Would it be possible to change LGR so that it truncate a buffer only when the syslog endpoint fails to keep up with the current rate?
Or, would it be possible to enable the flood protection only when it's during for a 'long' time? For instance if the application is logging 300 lines / seconds for 10 seconds, only drop after the 3rd or 4th second, so that we get the content of the flood for the first 2 or 3 seconds. Also, it could send the last buffer if the flood is stopping so that we get the 10th second of logs.


Hi Yan,
Loggregator will output the message you referred to when clients can't keep up with the volume. So if you have a syslog drain or websocket consumer that isn't keeping up with the flow of logs, loggregator will truncate it's buffer and send the client this warning message. So the answer to your question about only truncating the buffer when the syslog endpoint fails to keep up with the current rate is that this is exactly what is happening when this message appears.

The buffer size is configurable when deploying loggregator with the doppler.maxRetainedLogMessages property that can be added in the bosh manifest.
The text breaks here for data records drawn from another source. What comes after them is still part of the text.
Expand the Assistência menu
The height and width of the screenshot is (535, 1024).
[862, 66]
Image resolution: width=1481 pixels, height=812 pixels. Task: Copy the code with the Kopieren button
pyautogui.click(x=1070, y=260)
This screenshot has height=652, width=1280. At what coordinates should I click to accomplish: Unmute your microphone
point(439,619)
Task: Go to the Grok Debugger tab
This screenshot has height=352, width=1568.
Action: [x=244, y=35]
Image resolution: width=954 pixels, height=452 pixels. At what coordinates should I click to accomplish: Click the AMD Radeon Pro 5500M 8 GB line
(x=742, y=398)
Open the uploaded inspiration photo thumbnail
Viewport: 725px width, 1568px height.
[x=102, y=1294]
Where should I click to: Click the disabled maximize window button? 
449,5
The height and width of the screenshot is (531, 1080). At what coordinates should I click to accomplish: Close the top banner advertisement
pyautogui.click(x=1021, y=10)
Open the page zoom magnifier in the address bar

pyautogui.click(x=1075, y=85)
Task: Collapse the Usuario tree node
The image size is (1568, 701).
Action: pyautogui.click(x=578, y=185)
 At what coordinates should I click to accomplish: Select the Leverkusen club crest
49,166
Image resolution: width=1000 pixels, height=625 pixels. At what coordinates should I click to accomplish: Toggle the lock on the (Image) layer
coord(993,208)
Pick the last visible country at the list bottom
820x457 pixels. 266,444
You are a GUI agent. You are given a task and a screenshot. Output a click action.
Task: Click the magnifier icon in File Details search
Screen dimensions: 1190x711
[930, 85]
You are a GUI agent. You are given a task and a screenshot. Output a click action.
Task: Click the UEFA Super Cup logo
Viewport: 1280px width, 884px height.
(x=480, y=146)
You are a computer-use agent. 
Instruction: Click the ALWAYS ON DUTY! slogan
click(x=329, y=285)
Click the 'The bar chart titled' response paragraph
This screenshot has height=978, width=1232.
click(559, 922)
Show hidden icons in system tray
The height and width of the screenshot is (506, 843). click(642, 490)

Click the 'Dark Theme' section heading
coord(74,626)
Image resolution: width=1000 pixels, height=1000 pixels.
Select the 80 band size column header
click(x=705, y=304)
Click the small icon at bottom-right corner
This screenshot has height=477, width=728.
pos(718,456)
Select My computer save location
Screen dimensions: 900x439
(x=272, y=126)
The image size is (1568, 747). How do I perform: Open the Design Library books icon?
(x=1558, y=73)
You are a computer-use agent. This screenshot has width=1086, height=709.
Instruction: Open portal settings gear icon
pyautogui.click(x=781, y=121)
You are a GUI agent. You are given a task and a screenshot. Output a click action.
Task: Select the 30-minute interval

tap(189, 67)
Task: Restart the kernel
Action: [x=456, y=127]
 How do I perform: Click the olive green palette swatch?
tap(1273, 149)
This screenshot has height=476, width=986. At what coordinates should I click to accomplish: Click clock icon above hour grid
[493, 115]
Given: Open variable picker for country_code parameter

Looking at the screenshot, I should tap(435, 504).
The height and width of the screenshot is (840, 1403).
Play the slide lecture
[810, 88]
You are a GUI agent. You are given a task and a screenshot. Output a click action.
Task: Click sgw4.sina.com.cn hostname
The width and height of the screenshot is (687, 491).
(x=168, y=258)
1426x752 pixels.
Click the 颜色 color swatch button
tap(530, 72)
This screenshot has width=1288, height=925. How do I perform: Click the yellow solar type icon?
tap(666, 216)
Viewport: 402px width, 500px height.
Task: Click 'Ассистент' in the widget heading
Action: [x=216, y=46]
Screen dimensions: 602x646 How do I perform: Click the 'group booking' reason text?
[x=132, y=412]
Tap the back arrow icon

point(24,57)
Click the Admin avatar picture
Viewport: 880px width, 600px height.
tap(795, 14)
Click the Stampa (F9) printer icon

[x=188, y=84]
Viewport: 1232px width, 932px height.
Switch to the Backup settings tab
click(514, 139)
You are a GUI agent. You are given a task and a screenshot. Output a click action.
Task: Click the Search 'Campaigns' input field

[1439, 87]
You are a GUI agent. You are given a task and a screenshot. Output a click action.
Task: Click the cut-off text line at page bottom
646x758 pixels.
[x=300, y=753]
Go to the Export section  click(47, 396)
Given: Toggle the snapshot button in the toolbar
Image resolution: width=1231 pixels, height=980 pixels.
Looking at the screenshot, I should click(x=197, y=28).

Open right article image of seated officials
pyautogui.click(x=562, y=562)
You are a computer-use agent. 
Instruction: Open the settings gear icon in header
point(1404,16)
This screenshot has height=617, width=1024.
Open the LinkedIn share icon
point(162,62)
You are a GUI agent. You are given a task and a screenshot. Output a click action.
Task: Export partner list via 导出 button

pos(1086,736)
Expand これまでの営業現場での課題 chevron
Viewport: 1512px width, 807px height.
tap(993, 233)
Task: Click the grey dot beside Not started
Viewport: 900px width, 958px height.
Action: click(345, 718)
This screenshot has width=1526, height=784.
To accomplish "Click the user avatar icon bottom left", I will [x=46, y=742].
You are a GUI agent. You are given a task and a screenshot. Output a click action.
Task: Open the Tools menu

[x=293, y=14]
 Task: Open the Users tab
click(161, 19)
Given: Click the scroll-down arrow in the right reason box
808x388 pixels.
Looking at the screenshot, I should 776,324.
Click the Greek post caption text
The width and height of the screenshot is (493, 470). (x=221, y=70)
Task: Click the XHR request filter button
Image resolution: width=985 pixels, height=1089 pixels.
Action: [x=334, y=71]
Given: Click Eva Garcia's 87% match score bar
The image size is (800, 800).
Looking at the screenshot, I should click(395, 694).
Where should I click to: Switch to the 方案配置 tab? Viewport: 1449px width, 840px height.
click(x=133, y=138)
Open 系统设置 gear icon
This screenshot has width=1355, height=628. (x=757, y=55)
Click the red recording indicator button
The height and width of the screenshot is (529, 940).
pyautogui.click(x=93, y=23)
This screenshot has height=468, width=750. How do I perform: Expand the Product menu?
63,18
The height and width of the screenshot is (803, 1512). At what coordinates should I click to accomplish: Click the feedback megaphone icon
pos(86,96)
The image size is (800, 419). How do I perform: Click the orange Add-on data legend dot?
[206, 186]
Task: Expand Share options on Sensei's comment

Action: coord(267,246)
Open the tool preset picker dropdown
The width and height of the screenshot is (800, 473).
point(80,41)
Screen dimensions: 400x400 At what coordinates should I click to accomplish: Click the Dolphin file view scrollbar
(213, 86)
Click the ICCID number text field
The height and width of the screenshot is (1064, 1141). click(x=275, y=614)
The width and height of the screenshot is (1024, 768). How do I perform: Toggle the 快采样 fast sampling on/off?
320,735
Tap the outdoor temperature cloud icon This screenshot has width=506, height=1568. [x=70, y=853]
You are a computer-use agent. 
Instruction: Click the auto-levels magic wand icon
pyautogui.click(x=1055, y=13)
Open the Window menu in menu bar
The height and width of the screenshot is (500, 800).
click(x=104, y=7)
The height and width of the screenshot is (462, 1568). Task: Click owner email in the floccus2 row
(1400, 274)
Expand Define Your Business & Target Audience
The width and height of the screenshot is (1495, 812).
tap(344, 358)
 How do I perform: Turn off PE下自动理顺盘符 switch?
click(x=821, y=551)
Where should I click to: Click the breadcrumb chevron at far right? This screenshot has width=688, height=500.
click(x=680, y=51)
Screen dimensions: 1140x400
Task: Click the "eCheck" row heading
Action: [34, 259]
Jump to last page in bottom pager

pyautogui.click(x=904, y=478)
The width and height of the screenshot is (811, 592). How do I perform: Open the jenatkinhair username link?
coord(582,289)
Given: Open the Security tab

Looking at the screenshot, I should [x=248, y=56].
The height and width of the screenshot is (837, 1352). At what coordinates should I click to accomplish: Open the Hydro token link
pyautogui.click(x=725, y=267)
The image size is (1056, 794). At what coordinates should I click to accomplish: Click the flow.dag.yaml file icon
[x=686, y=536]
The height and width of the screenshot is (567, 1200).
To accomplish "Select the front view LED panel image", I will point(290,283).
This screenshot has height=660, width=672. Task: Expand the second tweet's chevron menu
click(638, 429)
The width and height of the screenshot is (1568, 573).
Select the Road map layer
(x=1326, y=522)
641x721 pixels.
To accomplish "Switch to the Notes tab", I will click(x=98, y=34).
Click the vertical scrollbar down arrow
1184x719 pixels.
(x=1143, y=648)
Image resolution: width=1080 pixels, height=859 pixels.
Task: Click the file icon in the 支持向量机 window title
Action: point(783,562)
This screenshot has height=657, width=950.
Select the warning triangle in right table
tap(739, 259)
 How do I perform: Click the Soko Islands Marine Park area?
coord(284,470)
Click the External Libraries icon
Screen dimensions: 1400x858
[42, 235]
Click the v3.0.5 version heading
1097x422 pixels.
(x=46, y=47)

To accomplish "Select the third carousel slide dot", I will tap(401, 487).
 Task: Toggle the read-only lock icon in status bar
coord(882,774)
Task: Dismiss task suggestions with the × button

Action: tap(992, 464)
This property is set by the operators of the CF instance and can't be set for an individual application. Since the buffer size is heavily dependent on available resources for the loggregator vms it's not really appropriate to allow users of a public cloud to set this property.

We are exploring ways to throttle log messages from noisy applications based on time scales as you suggest but currently we don't have anything in the system that does this.

Hope this helps to explain why you're seeing this output and what loggregator can and can't currently do.


Hi Alex, thank you for the reply.
I am not sure I understand. Could we please discuss that further?

In particular, you are referring to "clients" that can't keep up. But the endpoint in a syslog server (namely Papertrail).
If the syslog server cannot keep up with the flow sent by CloudFoundry, it should at least receive a few bytes of logs. But here there's nothing (but the warning message).

Like when I send a big text file to a syslog server, like that

cat big.txt | nc -v -u logs.papertrailapp.com 514

I get at least the beginning of the file.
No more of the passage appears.